Жизнь моя, как писателя, теряет всякий смысл, и я с превеликой радостью, как избавление от этого гнусного существования, где на тебя обрушивается подлость, ложь и клевета, ухожу из этой жизни. Последняя надежда была хоть сказать это людям, которые правят государством, но в течение трех лет, несмотря на мои просьбы, меня даже не могут принять”.

Самоубийство Фадеева вместе с предсмертным письмом было воспринято как удар в спину, как акт предательства, и за это власти мстительно изобразили причиной его смерти приступ алкоголизма. Но в литературных кругах знали, что Фадеев уже несколько месяцев капли в рот не брал. Официальная версия властей вызвала ропот и протесты.

Увы, власти своего добились: сегодня большинство если и вспомнят Фадеева (все-таки многие советские поколения его “проходили” по школьной программе), то наверняка скажут, что застрелился он потому, что сильно пил и не мог пережить развенчание своего кумира Сталина, боялся ответственности за участие в сталинских репрессиях, оказался творчески бесплоден. Это полуправда, за которой теряется истинная драма жизни Фадеева. Это история так называемой “крупной личности” – яркого, талантливого, умного, волевого человека, который шел по жизни, совершая порой двусмысленные, дурные, а иногда и чудовищные поступки, но умудрялся при этом оставаться едва ли не всеми уважаемым и любимым. Это хрестоматийный случай: яркий человек на службе неправедной власти.

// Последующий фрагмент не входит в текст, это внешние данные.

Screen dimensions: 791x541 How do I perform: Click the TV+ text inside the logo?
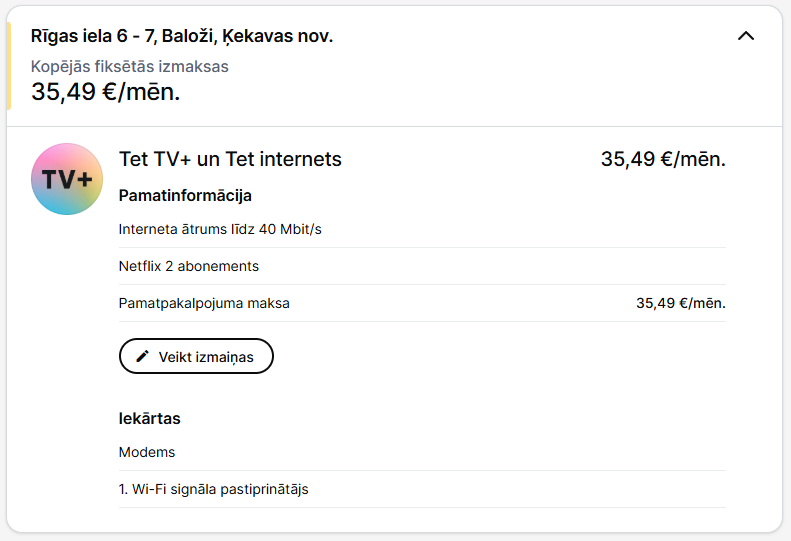point(67,180)
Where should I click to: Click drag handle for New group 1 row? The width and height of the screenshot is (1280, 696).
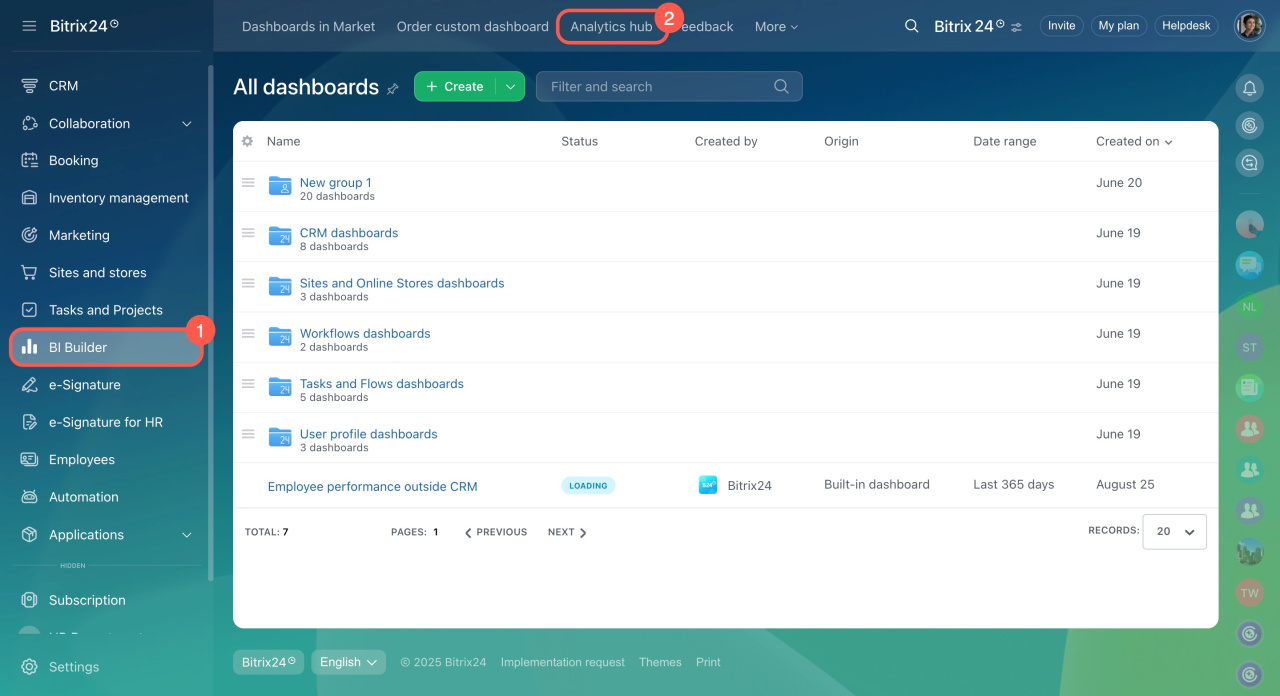[248, 183]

Это правда, что по законам круговой поруки, принятым в сталинское время, Фадеев был вынужден ставить свою подпись на расстрельных списках. И тут же обивал пороги, пытаясь помочь гонимым и репрессированным, облегчить чью-то участь.

Это правда, что Фадеев боготворил Сталина. Илья Эренбург вспоминал, как Фадеев однажды сказал полушутя: “Я двух людей боюсь – мою мать и Сталина. Боюсь и люблю”. Но и цену знал вождю, назвав его в своем предсмертном письме сатрапом.

Это правда, что Фадеева преследовали литературные неудачи, но большой писательский талант (как и человеческие качества) признавали за ним самые взыскательные современники.

На самом деле история жизни и смерти Александра Фадеева – это очень важная и поучительная для нашей страны, для нашей интеллектуальной элиты, для нашей творческой интеллигенции история о таланте и верноподданничестве. О том, как истовое служение власти уничтожает творческого человека. Осталось только научиться извлекать уроки из истории.